Dexter Swanstrom, Jr., and D&S Auto Air & Transmission, Inc. f/k/a D&S Auto Air & Radiators, Inc. appeal from the trial court’s grant of summary judgment in favor of Wells Fargo Bank on a business line of credit. They assert that genuine issues of fact exist as to whether (1) D&S Auto Air & Transmission, Inc. maybe held liable for the debt of D&S Auto Air & Radiators, Inc. and (2) Swanstrom is individually liable for the business debt. For the reasons explained below, we affirm the trial court’s grant of summary judgment with regard to D&S Auto Air & Transmission, Inc., but reverse with regard to Swanstrom’s personal liability.

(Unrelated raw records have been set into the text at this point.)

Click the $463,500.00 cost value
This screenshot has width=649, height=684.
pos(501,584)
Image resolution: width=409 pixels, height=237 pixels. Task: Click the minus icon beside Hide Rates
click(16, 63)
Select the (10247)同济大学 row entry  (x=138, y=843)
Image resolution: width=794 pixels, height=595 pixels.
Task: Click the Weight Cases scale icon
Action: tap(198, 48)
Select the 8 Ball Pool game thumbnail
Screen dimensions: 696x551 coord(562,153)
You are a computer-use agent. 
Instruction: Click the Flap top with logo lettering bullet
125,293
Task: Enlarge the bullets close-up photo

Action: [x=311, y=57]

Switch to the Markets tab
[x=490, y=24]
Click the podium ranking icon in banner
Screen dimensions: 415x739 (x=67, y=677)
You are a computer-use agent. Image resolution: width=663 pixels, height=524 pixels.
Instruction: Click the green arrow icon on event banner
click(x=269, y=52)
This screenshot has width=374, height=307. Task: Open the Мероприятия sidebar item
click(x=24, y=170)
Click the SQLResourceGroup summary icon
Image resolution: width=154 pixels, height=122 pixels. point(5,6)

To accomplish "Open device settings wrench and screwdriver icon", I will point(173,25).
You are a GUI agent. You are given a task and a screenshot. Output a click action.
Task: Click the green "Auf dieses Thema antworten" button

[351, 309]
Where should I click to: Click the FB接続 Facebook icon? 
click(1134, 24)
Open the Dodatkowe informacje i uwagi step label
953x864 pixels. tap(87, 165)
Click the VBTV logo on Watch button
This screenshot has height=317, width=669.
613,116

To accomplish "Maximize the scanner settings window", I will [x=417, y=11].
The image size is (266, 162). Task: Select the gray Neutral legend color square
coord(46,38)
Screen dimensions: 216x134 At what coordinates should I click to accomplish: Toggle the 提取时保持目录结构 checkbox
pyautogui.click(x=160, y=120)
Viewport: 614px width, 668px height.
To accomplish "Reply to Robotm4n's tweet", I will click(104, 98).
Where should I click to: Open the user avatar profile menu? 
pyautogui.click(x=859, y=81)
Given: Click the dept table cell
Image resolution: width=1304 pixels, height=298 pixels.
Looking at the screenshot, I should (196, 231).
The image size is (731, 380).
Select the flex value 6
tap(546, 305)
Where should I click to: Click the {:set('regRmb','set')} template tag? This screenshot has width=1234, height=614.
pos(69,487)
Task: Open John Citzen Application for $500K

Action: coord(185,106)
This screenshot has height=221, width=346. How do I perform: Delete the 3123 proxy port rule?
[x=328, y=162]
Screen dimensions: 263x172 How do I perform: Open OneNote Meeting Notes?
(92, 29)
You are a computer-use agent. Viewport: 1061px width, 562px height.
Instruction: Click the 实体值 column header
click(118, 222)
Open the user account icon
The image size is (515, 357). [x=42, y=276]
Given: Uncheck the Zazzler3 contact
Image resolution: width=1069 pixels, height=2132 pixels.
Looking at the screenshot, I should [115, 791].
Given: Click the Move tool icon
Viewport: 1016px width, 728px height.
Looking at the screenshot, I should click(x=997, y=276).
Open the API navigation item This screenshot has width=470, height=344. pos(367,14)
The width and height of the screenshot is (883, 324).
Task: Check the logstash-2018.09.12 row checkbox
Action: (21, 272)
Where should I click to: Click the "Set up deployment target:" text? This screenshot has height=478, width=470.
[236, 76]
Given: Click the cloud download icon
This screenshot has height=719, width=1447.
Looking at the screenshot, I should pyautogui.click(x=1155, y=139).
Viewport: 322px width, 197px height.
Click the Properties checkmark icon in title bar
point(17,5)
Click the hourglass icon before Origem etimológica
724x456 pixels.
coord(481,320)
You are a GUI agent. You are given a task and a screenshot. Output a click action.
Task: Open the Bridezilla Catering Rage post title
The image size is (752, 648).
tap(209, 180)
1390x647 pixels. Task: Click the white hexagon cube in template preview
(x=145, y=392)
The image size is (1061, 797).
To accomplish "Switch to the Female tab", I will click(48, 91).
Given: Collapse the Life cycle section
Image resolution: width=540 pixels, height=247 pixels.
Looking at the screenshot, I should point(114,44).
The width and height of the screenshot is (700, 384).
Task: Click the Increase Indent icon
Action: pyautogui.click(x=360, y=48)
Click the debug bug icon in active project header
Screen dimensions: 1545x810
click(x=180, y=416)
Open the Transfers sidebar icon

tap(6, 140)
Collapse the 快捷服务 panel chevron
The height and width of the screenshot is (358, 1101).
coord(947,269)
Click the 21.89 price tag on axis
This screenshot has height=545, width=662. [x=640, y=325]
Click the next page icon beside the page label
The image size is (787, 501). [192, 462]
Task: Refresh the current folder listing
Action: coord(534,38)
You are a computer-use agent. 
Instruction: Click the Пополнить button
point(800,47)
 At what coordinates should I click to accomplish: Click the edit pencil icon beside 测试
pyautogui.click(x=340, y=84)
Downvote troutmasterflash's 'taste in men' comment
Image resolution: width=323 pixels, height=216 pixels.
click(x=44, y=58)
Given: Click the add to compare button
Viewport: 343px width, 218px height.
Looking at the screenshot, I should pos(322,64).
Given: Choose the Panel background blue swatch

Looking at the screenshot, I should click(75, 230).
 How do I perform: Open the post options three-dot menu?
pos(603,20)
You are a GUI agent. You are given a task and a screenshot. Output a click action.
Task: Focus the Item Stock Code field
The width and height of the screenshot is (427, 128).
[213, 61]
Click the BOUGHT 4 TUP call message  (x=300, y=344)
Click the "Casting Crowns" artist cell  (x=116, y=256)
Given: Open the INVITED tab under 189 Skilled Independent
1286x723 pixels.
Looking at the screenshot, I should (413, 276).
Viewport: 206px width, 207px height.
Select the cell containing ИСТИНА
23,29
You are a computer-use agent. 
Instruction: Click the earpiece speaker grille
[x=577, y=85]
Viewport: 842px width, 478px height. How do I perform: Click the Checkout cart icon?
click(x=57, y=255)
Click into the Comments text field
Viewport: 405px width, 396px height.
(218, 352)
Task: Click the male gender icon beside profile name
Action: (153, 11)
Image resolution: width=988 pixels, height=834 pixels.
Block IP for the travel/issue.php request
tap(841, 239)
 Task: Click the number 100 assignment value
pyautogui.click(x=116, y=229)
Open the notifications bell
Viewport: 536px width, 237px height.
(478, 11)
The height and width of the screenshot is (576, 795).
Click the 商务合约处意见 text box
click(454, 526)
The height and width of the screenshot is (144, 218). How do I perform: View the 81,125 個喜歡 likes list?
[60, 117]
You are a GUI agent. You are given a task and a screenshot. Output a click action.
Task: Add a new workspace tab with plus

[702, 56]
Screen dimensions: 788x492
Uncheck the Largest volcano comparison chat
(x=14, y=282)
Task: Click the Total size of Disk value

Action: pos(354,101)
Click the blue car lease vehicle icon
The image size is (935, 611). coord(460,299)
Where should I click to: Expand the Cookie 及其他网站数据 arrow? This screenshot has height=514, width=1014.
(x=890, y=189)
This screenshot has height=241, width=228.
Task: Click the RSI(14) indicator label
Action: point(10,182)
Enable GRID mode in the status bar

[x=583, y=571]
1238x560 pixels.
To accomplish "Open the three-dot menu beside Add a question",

Summary judgment is proper when the record reveals no genuine issues of material fact and the moving party is entitled to judgment as a matter of law. OCGA § 9-11-56 (c). “We review the trial court’s grant of summary judgment de novo, construing the evidence and all reasonable inferences in favor of the nonmoving party.” (Footnote omitted.) Melman v. FIA Card Svcs., 312 Ga. App. 270 (718 SE2d 107) (2011). So viewed, the record shows that Dexter Swanstrom signed a “Wells Fargo Business Platinum Acceptance Certificate” on January 8, 2008 above a line labeled “Owner #1 Signature” on behalf of D&S Auto Air & Radiators, Inc. He listed his title as “Pres.” beside his signature. Immediately above his signature, the certificate stated: “I certify that I have read and agree with the Terms and Conditions on the reverse side, including the personal guaranty.” The documents in the record, however, do not contain a legible copy *744of the portion of the Terms and Conditions governing the personal guaranty. The record does contain a Wells Fargo Business Card Visa statement of account prepared for Swanstrom and addressed to both D&S Auto Air & Radiators and Swanstrom.
In 2012, after the business fell behind on its payments, Wells Fargo filed suit against Swanstrom and D&S Auto Air & Transmission, Inc. f/k/a D&S Auto Air & Radiators, Inc. In a joint answer, the defendants admitted an allegation in the complaint that D&S Auto Air & Transmission, Inc. was formerly known as D&S Auto Air & Radiators, Inc.
Wells Fargo conducted no discovery and moved for summary judgment in its favor, relying upon the affidavit of a Wells Fargo collections manager. The manager averred that he was personally familiar with the transactions between Wells Fargo and the defendants and asserted that the defendants owed over $23,000 based upon account statements attached to the affidavit. Swanstrom submitted an affidavit in opposition in which he averred that the documents submitted by Wells Fargo were not legible, denied that he personally guaranteed the loan, and contended that the debt “was the debt of D&S only.” The trial court granted summary judgment in Wells Fargo’s favor and ordered that it could recover from the defendants “jointly and severally.”
1. We find no merit in appellants’ contention that Wells Fargo failed to prove the existence of a contract between itself and D&S Auto Air & Transmission, Inc. Appellants admitted in their answer that D&S Auto Air & Transmission, Inc. was formerly known as D&S Auto Air & Radiators, Inc., as asserted by Wells Fargo, and Swanstrom acknowledged in an affidavit given on behalf of D&S Auto Air & Transmission, Inc. that the debt at issue belonged to D&S Auto Air & Transmission, Inc.
2. In related enumerations of error, Swanstrom asserts that Wells Fargo’s claims against him individually fail, because the record does not contain the terms of his personal guaranty. We agree.
Wells Fargo, “as the party alleging that a contract exists, has the burden of proving its existence and its terms.” (Citation and punctuation omitted.) Terry Hunt Constr. v. AON Risk Svcs., 272 Ga. App. 547, 551 (3) (613 SE2d 165) (2005). In support of its claim on the personal guaranty, Wells Fargo submitted an illegible copy of the terms and conditions governing the guaranty, which is “not entitled to evidentiary consideration. [Cits.]” Black v. Floyd, 280 Ga. 525, 526 (1) (630 SE2d 382) (2006). “[T]he true nature of the guarantor’s liability is established by the terms of the guaranty, which may render the guarantor only secondarily liable on the principal’s inability to pay, or otherwise condition or limit liability in any number of *745ways. [Cit.]” Holland v. Holland Heating & Air Conditioning, Inc., 208 Ga. App. 794, 796 (1) (432 SE2d 238) (1993). Without evidence of these terms, Wells Fargo cannot establish the nature and extent of Swanstrom’s liability. We must therefore reverse the trial court’s grant of summary judgment in favor of Wells Fargo with regard to Swanstrom.
Decided February 18, 2014. Kristopher Shepherd, for appellants. Lefkoff, Rubin, Gleason & Russo, Craig B. Lefkoff, Philip L. Rubin, for appellee.Judgment affirmed in part and reversed in part.
Doyle, P. J., and McFadden, J., concur.